WHAT YOU WILL DO>
State the number of lines in these records that include the word "button", and add nothing to it.

_ _ _ _

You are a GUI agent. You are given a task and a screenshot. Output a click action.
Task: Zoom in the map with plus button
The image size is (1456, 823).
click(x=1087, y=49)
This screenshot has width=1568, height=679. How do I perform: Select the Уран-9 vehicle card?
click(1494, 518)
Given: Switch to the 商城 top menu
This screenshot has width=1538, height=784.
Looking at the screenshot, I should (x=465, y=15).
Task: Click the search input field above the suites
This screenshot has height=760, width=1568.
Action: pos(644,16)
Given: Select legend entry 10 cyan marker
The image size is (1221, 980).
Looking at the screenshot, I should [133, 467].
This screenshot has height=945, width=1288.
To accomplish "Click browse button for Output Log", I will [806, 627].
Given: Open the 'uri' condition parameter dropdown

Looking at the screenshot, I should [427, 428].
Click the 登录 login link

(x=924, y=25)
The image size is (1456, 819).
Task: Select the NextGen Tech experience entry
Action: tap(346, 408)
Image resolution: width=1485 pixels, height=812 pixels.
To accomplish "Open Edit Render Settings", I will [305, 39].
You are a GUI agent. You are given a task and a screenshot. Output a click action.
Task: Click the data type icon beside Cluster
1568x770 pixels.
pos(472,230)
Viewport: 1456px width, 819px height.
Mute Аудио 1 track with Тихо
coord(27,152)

_ _ _ _

WRITTEN REPLY>
2